■ What the task requires
Down to the last line, the material below should be reproduced exactly.

- - - - -

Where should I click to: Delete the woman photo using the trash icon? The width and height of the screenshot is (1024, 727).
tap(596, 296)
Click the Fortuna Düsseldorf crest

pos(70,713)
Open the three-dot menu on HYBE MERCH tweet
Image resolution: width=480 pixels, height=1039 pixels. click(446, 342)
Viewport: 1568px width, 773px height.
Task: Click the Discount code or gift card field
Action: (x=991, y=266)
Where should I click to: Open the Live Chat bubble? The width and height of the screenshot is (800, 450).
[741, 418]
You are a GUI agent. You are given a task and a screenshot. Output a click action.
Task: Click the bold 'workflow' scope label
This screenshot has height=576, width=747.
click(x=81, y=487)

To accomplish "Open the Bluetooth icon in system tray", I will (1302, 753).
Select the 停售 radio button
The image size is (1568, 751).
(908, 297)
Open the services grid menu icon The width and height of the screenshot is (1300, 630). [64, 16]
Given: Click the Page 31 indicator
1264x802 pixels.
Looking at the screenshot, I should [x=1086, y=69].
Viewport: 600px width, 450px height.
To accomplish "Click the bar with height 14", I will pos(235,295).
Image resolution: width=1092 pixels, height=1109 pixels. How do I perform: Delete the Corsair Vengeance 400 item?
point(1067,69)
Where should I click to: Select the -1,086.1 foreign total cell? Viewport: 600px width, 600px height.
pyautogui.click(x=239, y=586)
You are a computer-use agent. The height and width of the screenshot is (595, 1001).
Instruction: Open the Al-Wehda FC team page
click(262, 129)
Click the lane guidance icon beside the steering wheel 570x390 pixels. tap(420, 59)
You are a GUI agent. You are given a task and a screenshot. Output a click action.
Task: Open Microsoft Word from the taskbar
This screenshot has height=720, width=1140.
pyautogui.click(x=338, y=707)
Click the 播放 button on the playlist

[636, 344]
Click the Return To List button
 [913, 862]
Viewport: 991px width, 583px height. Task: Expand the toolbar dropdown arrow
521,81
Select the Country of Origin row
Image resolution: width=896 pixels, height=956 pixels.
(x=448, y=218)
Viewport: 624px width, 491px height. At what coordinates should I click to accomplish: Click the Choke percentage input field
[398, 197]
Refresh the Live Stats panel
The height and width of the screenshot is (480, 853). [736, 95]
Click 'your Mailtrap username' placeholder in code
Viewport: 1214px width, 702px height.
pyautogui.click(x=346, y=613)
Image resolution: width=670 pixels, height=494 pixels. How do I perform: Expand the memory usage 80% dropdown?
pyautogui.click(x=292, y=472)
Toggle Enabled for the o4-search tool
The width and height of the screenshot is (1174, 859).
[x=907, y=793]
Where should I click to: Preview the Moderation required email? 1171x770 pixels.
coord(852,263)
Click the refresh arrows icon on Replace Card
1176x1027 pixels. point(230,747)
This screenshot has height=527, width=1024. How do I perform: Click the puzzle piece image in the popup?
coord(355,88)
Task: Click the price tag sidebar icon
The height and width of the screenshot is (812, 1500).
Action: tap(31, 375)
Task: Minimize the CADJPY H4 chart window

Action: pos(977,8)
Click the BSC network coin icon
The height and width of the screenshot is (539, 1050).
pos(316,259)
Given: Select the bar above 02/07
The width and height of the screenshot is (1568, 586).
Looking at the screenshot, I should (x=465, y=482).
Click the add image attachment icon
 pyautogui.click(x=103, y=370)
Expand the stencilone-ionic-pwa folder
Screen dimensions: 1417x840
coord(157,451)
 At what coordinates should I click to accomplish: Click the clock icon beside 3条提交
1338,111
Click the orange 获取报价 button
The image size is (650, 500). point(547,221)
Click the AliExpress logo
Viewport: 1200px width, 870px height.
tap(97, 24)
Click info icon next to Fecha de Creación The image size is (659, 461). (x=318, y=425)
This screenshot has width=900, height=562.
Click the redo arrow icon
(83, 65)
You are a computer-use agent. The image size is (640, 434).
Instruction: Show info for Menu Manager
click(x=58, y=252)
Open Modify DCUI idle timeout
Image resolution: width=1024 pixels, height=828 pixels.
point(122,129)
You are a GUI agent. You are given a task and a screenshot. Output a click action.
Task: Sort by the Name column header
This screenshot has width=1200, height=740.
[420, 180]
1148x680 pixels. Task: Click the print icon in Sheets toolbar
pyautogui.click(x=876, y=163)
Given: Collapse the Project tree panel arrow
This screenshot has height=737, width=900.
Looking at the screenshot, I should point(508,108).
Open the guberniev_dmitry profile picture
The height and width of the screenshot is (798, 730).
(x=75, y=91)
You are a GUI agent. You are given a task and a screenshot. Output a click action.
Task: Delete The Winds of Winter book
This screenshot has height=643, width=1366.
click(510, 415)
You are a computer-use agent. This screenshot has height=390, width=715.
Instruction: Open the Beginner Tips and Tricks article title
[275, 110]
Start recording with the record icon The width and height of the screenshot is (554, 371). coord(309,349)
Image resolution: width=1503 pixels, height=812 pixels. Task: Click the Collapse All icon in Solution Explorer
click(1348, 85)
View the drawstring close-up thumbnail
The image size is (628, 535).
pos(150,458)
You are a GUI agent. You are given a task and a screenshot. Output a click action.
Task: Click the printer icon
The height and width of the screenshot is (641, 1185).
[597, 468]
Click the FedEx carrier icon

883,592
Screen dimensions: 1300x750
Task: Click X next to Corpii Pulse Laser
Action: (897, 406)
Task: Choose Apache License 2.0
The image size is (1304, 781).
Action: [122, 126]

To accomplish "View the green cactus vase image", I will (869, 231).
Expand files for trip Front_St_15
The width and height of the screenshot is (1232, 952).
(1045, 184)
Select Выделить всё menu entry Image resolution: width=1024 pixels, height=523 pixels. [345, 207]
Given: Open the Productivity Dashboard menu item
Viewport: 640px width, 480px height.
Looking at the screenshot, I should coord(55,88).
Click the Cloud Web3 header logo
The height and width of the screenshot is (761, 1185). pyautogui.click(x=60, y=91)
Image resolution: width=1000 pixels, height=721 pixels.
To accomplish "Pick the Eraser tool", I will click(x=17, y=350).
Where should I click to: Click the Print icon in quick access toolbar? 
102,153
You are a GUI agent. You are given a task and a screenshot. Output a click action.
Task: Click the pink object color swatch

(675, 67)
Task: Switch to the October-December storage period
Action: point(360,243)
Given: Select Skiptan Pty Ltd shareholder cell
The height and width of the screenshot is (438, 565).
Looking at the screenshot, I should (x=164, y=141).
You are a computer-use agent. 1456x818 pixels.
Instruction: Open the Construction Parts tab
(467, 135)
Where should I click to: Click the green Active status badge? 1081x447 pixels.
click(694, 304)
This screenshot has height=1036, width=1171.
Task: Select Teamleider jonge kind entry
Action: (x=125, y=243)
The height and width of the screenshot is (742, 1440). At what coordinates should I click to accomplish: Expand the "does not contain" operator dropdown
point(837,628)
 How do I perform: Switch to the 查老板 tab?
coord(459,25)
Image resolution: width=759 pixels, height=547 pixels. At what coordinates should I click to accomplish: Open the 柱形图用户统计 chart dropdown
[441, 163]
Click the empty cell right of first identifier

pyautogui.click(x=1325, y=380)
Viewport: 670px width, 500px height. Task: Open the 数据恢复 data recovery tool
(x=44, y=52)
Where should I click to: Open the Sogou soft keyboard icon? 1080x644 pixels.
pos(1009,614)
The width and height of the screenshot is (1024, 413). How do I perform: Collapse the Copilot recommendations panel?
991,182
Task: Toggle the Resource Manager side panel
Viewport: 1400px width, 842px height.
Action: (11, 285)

- - - - -

■ Response
Where should I click to: Delete the woman photo using the trash icon? The width and height of the screenshot is (1024, 727).
tap(596, 296)
Click the Fortuna Düsseldorf crest

pos(70,713)
Open the three-dot menu on HYBE MERCH tweet
Image resolution: width=480 pixels, height=1039 pixels. click(446, 342)
Viewport: 1568px width, 773px height.
Task: Click the Discount code or gift card field
Action: (x=991, y=266)
Where should I click to: Open the Live Chat bubble? The width and height of the screenshot is (800, 450).
[741, 418]
You are a GUI agent. You are given a task and a screenshot. Output a click action.
Task: Click the bold 'workflow' scope label
This screenshot has height=576, width=747.
click(x=81, y=487)

To accomplish "Open the Bluetooth icon in system tray", I will (1302, 753).
Select the 停售 radio button
The image size is (1568, 751).
(908, 297)
Open the services grid menu icon The width and height of the screenshot is (1300, 630). [64, 16]
Given: Click the Page 31 indicator
1264x802 pixels.
Looking at the screenshot, I should [x=1086, y=69].
Viewport: 600px width, 450px height.
To accomplish "Click the bar with height 14", I will pos(235,295).
Image resolution: width=1092 pixels, height=1109 pixels. How do I perform: Delete the Corsair Vengeance 400 item?
point(1067,69)
Where should I click to: Select the -1,086.1 foreign total cell? Viewport: 600px width, 600px height.
pyautogui.click(x=239, y=586)
You are a computer-use agent. The height and width of the screenshot is (595, 1001).
Instruction: Open the Al-Wehda FC team page
click(262, 129)
Click the lane guidance icon beside the steering wheel 570x390 pixels. tap(420, 59)
You are a GUI agent. You are given a task and a screenshot. Output a click action.
Task: Open Microsoft Word from the taskbar
This screenshot has height=720, width=1140.
pyautogui.click(x=338, y=707)
Click the 播放 button on the playlist

[636, 344]
Click the Return To List button
 [913, 862]
Viewport: 991px width, 583px height. Task: Expand the toolbar dropdown arrow
521,81
Select the Country of Origin row
Image resolution: width=896 pixels, height=956 pixels.
(x=448, y=218)
Viewport: 624px width, 491px height. At what coordinates should I click to accomplish: Click the Choke percentage input field
[398, 197]
Refresh the Live Stats panel
The height and width of the screenshot is (480, 853). [736, 95]
Click 'your Mailtrap username' placeholder in code
Viewport: 1214px width, 702px height.
pyautogui.click(x=346, y=613)
Image resolution: width=670 pixels, height=494 pixels. How do I perform: Expand the memory usage 80% dropdown?
pyautogui.click(x=292, y=472)
Toggle Enabled for the o4-search tool
The width and height of the screenshot is (1174, 859).
[x=907, y=793]
Where should I click to: Preview the Moderation required email? 1171x770 pixels.
coord(852,263)
Click the refresh arrows icon on Replace Card
1176x1027 pixels. point(230,747)
This screenshot has height=527, width=1024. How do I perform: Click the puzzle piece image in the popup?
coord(355,88)
Task: Click the price tag sidebar icon
The height and width of the screenshot is (812, 1500).
Action: tap(31, 375)
Task: Minimize the CADJPY H4 chart window

Action: pos(977,8)
Click the BSC network coin icon
The height and width of the screenshot is (539, 1050).
pos(316,259)
Given: Select the bar above 02/07
The width and height of the screenshot is (1568, 586).
Looking at the screenshot, I should (x=465, y=482).
Click the add image attachment icon
 pyautogui.click(x=103, y=370)
Expand the stencilone-ionic-pwa folder
Screen dimensions: 1417x840
coord(157,451)
 At what coordinates should I click to accomplish: Click the clock icon beside 3条提交
1338,111
Click the orange 获取报价 button
The image size is (650, 500). point(547,221)
Click the AliExpress logo
Viewport: 1200px width, 870px height.
tap(97, 24)
Click info icon next to Fecha de Creación The image size is (659, 461). (x=318, y=425)
This screenshot has width=900, height=562.
Click the redo arrow icon
(83, 65)
You are a computer-use agent. The image size is (640, 434).
Instruction: Show info for Menu Manager
click(x=58, y=252)
Open Modify DCUI idle timeout
Image resolution: width=1024 pixels, height=828 pixels.
point(122,129)
You are a GUI agent. You are given a task and a screenshot. Output a click action.
Task: Sort by the Name column header
This screenshot has width=1200, height=740.
[420, 180]
1148x680 pixels. Task: Click the print icon in Sheets toolbar
pyautogui.click(x=876, y=163)
Given: Collapse the Project tree panel arrow
This screenshot has height=737, width=900.
Looking at the screenshot, I should point(508,108).
Open the guberniev_dmitry profile picture
The height and width of the screenshot is (798, 730).
(x=75, y=91)
You are a GUI agent. You are given a task and a screenshot. Output a click action.
Task: Delete The Winds of Winter book
This screenshot has height=643, width=1366.
click(510, 415)
You are a computer-use agent. This screenshot has height=390, width=715.
Instruction: Open the Beginner Tips and Tricks article title
[275, 110]
Start recording with the record icon The width and height of the screenshot is (554, 371). coord(309,349)
Image resolution: width=1503 pixels, height=812 pixels. Task: Click the Collapse All icon in Solution Explorer
click(1348, 85)
View the drawstring close-up thumbnail
The image size is (628, 535).
pos(150,458)
You are a GUI agent. You are given a task and a screenshot. Output a click action.
Task: Click the printer icon
The height and width of the screenshot is (641, 1185).
[597, 468]
Click the FedEx carrier icon

883,592
Screen dimensions: 1300x750
Task: Click X next to Corpii Pulse Laser
Action: (897, 406)
Task: Choose Apache License 2.0
The image size is (1304, 781).
Action: [122, 126]

To accomplish "View the green cactus vase image", I will (869, 231).
Expand files for trip Front_St_15
The width and height of the screenshot is (1232, 952).
(1045, 184)
Select Выделить всё menu entry Image resolution: width=1024 pixels, height=523 pixels. [345, 207]
Given: Open the Productivity Dashboard menu item
Viewport: 640px width, 480px height.
Looking at the screenshot, I should coord(55,88).
Click the Cloud Web3 header logo
The height and width of the screenshot is (761, 1185). pyautogui.click(x=60, y=91)
Image resolution: width=1000 pixels, height=721 pixels.
To accomplish "Pick the Eraser tool", I will click(x=17, y=350).
Where should I click to: Click the Print icon in quick access toolbar? 
102,153
You are a GUI agent. You are given a task and a screenshot. Output a click action.
Task: Click the pink object color swatch

(675, 67)
Task: Switch to the October-December storage period
Action: point(360,243)
Given: Select Skiptan Pty Ltd shareholder cell
The height and width of the screenshot is (438, 565).
Looking at the screenshot, I should (x=164, y=141).
You are a computer-use agent. 1456x818 pixels.
Instruction: Open the Construction Parts tab
(467, 135)
Where should I click to: Click the green Active status badge? 1081x447 pixels.
click(694, 304)
This screenshot has height=1036, width=1171.
Task: Select Teamleider jonge kind entry
Action: (x=125, y=243)
The height and width of the screenshot is (742, 1440). At what coordinates should I click to accomplish: Expand the "does not contain" operator dropdown
point(837,628)
 How do I perform: Switch to the 查老板 tab?
coord(459,25)
Image resolution: width=759 pixels, height=547 pixels. At what coordinates should I click to accomplish: Open the 柱形图用户统计 chart dropdown
[441, 163]
Click the empty cell right of first identifier

pyautogui.click(x=1325, y=380)
Viewport: 670px width, 500px height. Task: Open the 数据恢复 data recovery tool
(x=44, y=52)
Where should I click to: Open the Sogou soft keyboard icon? 1080x644 pixels.
pos(1009,614)
The width and height of the screenshot is (1024, 413). How do I perform: Collapse the Copilot recommendations panel?
991,182
Task: Toggle the Resource Manager side panel
Viewport: 1400px width, 842px height.
Action: (11, 285)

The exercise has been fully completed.